Spec being validated

>>> some.instance
{'value': 1, 'bin': True, 'aggregate': 'sum'}

altair transformed message

Since (ea647eb) we now at least get YValue included:

>>> some.message
"`YValue` has no parameter named 'value'\n\nExisting parameter names are:\nvalue   \n\nSee the help for `YValue` to read the full description of these parameters"

The first error

Backtracking to what the message originally looked like from jsonschema.

I think it is pretty clear this is not the error we want:

>>> some._original_message 
"Additional properties are not allowed ('value' was unexpected)"

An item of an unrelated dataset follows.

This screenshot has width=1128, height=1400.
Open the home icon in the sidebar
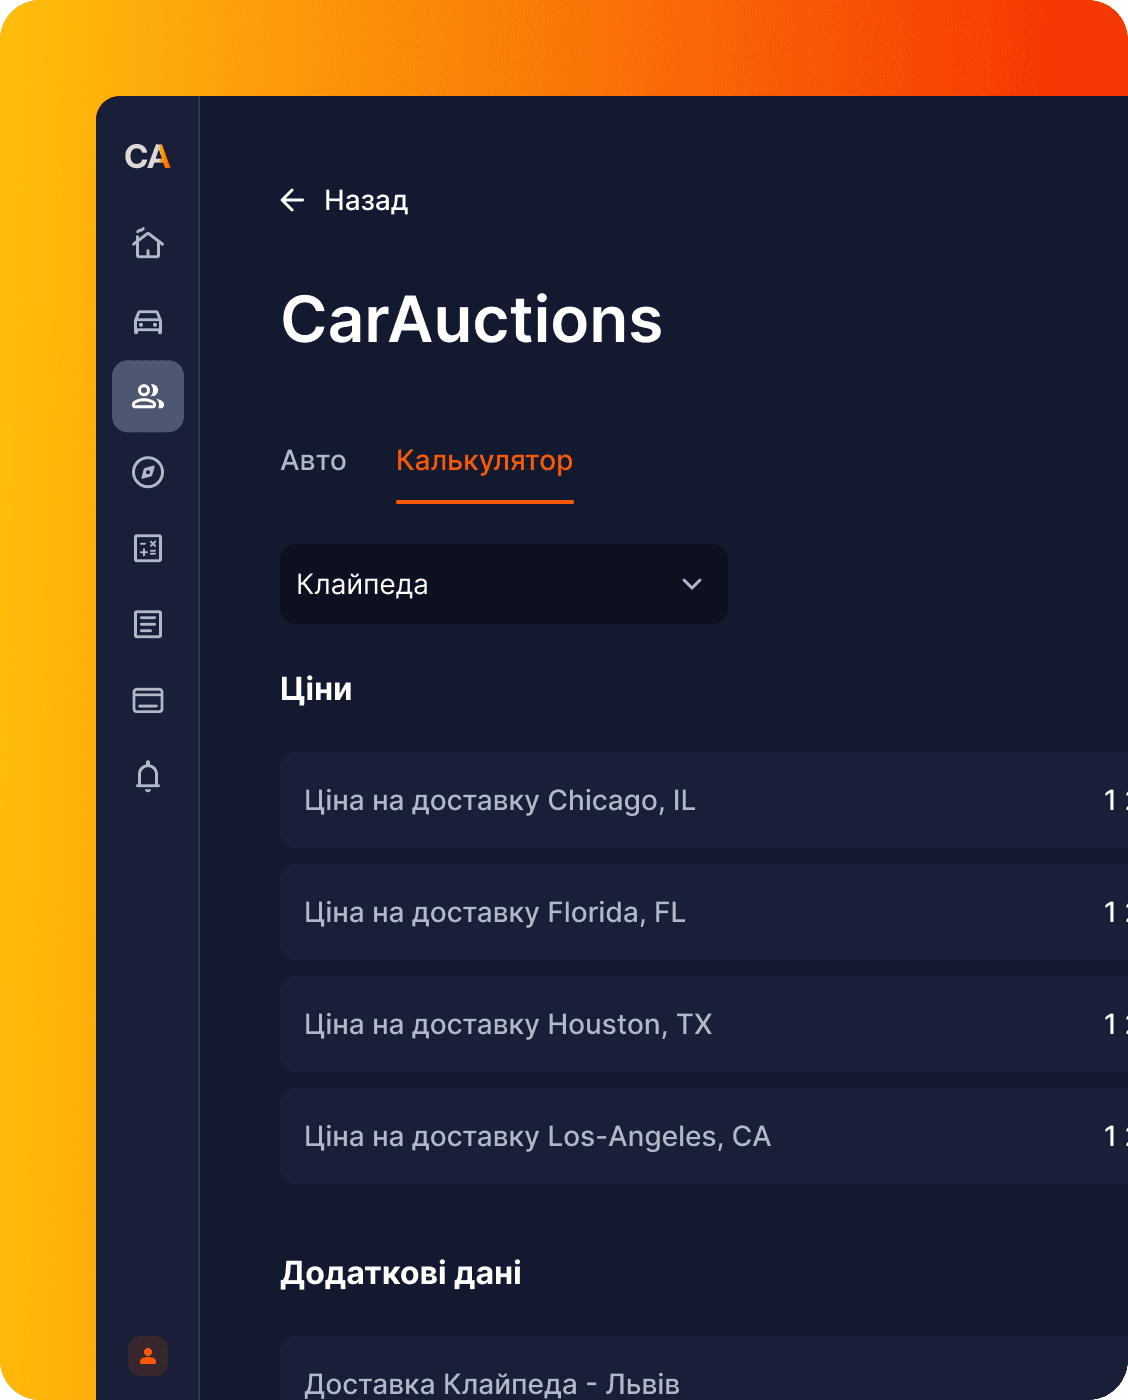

Parent message is more useful

Going back one level (.parent) starts to make more sense:

>>> some.parent.message
"{'value': 1, 'bin': True, 'aggregate': 'sum'} is not valid under any of the given schemas"

Significant backtracking

It is still possible to undo all of the work from validate_jsonschema

schemapi.validate_jsonschema

def validate_jsonschema(
spec,
schema: dict[str, Any],
rootschema: dict[str, Any] | None = None,
*,
raise_error: bool = True,
) -> jsonschema.exceptions.ValidationError | None:
"""
Validates the passed in spec against the schema in the context of the rootschema.
If any errors are found, they are deduplicated and prioritized
and only the most relevant errors are kept. Errors are then either raised
or returned, depending on the value of `raise_error`.
"""
errors = _get_errors_from_spec(spec, schema, rootschema=rootschema)
if errors:
leaf_errors = _get_leaves_of_error_tree(errors)
grouped_errors = _group_errors_by_json_path(leaf_errors)
grouped_errors = _subset_to_most_specific_json_paths(grouped_errors)
grouped_errors = _deduplicate_errors(grouped_errors)
# Nothing special about this first error but we need to choose one
# which can be raised
main_error: Any = next(iter(grouped_errors.values()))[0]
# All errors are then attached as a new attribute to ValidationError so that
# they can be used in SchemaValidationError to craft a more helpful
# error message. Setting a new attribute like this is not ideal as
# it then no longer matches the type ValidationError. It would be better
# to refactor this function to never raise but only return errors.
main_error._all_errors = grouped_errors
if raise_error:
raise main_error
else:
return main_error
else:
return None

I wouldn't want to solve the problem this way, but an example of backtracking to a useful context:

tree_nav = {
    err.parent.schema["anyOf"][idx]["$ref"].removeprefix("#/definitions/"): err.message
    for idx, err in enumerate(some.parent.context)
}
>>> tree_nav
{'PositionFieldDef': "Additional properties are not allowed ('value' was unexpected)",
 'PositionDatumDef': "Additional properties are not allowed ('aggregate', 'bin', 'value' were unexpected)",
 'PositionValueDef': "Additional properties are not allowed ('aggregate', 'bin' were unexpected)"}

So the hacky way to do this would be replacing the error we got from 'PositionFieldDef' with the one for 'PositionValueDef'.
For our {'value': 1, 'bin': True, 'aggregate': 'sum'}, we identify the two extra invalid properties "...('aggregate', 'bin' were unexpected)"

What would you like to happen instead?

I think #3750 offers an improvement, but really we need to fix this before raising in validate_jsonschema.
By that stage, we've dropped errors that are better candidates which makes fixing it later much more difficult.

Maybe this would be something to pick up when revisiting #3547, as that PR contains a lot of refactoring/redocumenting in tools.schemapi.schemapi.py

Which version of Altair are you using?